= TASK INSTRUCTIONS =
Only what runs from the line with "How do I perform: Pick" to the final line of the records below should be given again, word for word.

━━━━━━━━━━

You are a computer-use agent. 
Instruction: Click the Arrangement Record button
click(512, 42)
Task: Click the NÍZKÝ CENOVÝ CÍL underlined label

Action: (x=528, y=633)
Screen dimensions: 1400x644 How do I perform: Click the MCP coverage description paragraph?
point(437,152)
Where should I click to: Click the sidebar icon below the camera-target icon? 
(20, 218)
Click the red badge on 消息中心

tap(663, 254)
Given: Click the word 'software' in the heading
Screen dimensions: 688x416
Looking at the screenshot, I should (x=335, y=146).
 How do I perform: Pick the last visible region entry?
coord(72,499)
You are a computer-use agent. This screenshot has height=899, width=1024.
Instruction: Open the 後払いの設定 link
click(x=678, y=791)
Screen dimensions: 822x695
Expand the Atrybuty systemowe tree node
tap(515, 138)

━━━━━━━━━━

= COMPLETED TASK =
 How do I perform: Pick the last visible region entry?
coord(72,499)
You are a computer-use agent. This screenshot has height=899, width=1024.
Instruction: Open the 後払いの設定 link
click(x=678, y=791)
Screen dimensions: 822x695
Expand the Atrybuty systemowe tree node
tap(515, 138)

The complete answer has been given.